As for Zoya 1.0, she seems to have recovered her equilibrium. She has become a demon free-skiier. “Basically what I’m doing every day is going out and searching for cliffs that I can jump off.” Could she imagine competing in another Olympics—maybe in some other discipline? Since she’s still so young? She shakes her head no. “I’m pretty anti-Olympics now. I guess you could say I’m slightly jaded.”

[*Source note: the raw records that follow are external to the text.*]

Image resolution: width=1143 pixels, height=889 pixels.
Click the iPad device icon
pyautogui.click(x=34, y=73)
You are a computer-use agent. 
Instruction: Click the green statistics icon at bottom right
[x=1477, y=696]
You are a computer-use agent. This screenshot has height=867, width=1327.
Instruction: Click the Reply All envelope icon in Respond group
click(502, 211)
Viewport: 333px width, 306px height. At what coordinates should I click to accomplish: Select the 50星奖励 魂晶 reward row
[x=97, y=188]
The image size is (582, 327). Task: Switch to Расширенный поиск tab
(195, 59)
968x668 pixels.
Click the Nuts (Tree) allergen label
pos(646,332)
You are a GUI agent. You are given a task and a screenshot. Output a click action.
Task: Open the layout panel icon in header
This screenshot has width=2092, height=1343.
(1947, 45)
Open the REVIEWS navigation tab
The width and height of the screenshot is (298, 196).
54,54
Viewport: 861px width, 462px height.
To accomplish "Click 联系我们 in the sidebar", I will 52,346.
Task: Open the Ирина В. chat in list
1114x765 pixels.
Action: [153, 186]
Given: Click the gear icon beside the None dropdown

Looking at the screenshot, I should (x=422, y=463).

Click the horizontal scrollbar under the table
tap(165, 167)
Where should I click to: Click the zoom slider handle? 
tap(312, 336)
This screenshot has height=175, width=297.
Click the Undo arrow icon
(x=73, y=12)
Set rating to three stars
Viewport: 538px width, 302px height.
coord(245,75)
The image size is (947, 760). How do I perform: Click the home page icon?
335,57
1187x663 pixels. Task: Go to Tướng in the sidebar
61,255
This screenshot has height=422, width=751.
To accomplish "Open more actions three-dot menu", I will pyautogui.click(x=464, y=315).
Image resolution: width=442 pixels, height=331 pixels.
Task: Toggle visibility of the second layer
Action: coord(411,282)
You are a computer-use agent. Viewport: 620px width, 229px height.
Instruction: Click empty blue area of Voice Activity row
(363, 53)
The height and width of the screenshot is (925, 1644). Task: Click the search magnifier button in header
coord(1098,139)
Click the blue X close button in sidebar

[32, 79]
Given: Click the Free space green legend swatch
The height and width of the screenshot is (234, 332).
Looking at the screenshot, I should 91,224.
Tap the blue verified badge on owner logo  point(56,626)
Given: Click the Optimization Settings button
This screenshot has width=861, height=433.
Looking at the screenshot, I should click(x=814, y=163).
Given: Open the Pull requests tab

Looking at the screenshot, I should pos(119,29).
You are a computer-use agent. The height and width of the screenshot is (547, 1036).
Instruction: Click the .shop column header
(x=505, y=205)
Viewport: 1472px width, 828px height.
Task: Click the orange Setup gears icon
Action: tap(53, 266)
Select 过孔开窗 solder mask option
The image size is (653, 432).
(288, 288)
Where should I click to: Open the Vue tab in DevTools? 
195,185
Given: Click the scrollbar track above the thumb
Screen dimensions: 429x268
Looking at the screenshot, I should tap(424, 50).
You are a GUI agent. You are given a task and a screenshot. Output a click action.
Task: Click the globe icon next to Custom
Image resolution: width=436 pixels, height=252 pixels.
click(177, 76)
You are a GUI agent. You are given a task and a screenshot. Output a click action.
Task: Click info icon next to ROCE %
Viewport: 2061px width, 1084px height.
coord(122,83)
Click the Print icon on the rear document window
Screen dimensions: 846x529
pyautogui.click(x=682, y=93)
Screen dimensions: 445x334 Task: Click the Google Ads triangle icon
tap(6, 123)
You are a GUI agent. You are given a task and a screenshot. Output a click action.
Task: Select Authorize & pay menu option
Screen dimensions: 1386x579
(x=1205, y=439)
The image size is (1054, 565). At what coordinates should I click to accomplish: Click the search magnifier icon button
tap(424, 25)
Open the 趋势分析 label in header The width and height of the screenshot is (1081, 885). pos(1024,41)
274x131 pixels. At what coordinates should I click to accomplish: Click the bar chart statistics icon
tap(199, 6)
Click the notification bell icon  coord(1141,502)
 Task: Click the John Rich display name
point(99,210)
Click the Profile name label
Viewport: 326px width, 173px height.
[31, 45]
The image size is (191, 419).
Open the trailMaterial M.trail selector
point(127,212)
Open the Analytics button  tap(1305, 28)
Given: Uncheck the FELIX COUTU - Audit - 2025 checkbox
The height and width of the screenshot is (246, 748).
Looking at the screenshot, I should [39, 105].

Bafia, the coach who has been left with the janitor’s work, betrays a mixture of emotions. “Ask them,” he says of the athletes who walked away. “Ask them why they quit. Sixteen-year-olds aren’t really the right age to make that decision. If they loved the sport so much, they should be coming back. There are hardly any Olympic champions under 20.”
At the same time, there is, unmistakably, some admiration for what The Whistler 15 did. Whatever course his own program charts now, it will follow a track laid down by Zoya Lynch and the others who fought their Pyrrhic fight.
“They definitely make a statement that pushed ski jumping forward,” Bafia says. “Their effort was not wasted.”